9. Coda: Reclaiming the communist past for Europe’s future
There is one more lesson of post-communist Europe, however, reaching beyond the experience of dissidents: the lesson of everybody living under the conditions of “really existing socialism.” It is still impossible to say in post-communist countries that life was not so bad before 1989—if you acted as the obedient greengrocer putting the slogan in your window, of course. People in post-communist Europe are not expected to “have critically reflected memory of the communist past.”154 It seems that it is the West which imposes its own version of history on them. One transitologist, Anders Åslund, thus dismisses any complaint concerning the misery of catching up with the West in the following way: “[e]conomic decline and social hazards have been greatly exaggerated, since people have forgotten how awful communism was.”155 The dealing with the past in post-communist Europe does not seek to find and understand what it was really like to live in the “actually existing socialism.” Instead, it seeks to establish the myth of collective suffering, where it is “them,” the communists, who are responsible for the evil that emerged from the communist experiment.156
Voices that try to challenge such myths have only recently started being raised. Boris Buden, who can be considered one of them, acknowledges that communism was an emancipation project that failed.157 He adds, however: “one should never feel ashamed for struggle for freedom. This applies today for all those, who tore down the Wall twenty years ago, but even more for those standing in front of the new ones today.”158 The pre-1989 experience of collectivism should not be considered something that needs to be “rectified,” or even as a sign of backwardness, which threatens the establishment of democracy,159 but something that could serve as a source to overcome “self-centred individualism,” rightly despised by Weiler.

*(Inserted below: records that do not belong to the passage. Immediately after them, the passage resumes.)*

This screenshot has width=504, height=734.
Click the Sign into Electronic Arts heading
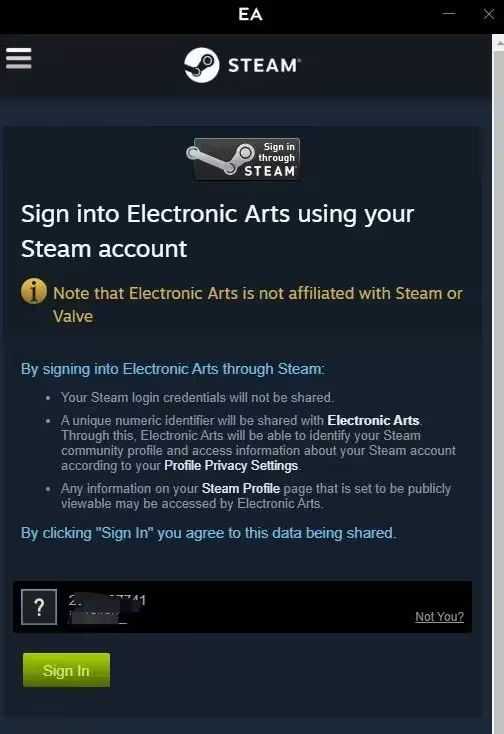[217, 231]
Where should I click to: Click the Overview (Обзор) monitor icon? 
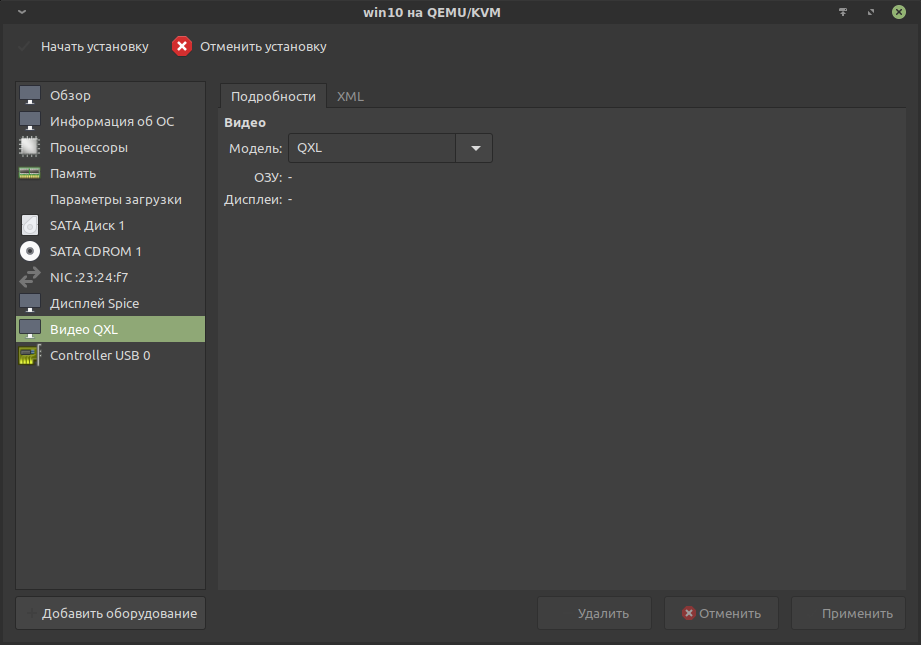30,95
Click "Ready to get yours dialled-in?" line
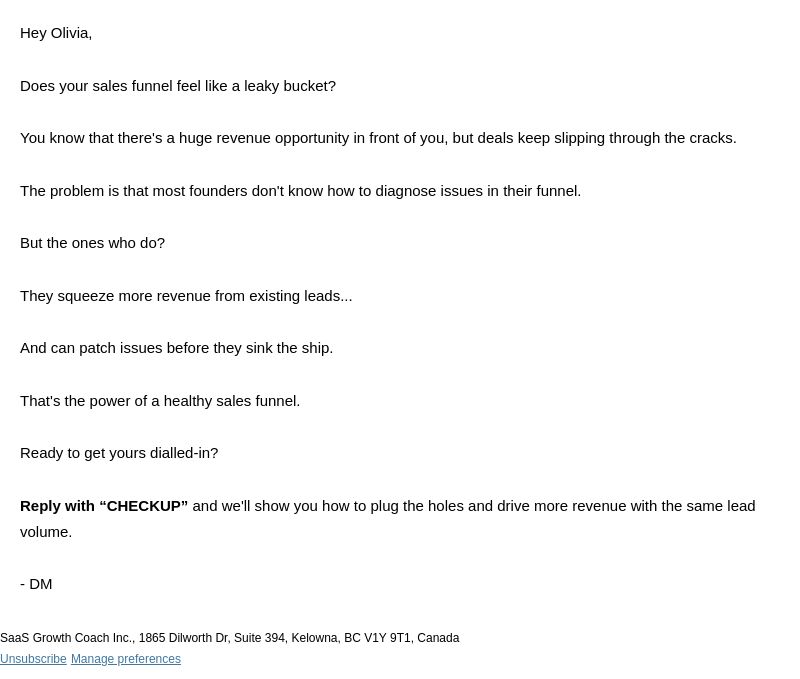 point(119,453)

Here, however, I have no advice to offer besides this reminder: Europe has a much better hope of overcoming its current crisis if it becomes spiritually united. Yet this cannot happen through East Central Europe trying to “return” to the West or becoming the West. Rather, it lies in the recognition of its unique experience, which is not to be overcome or, even worse, forgotten, but used as a reservoir for Europe’s future flourishing.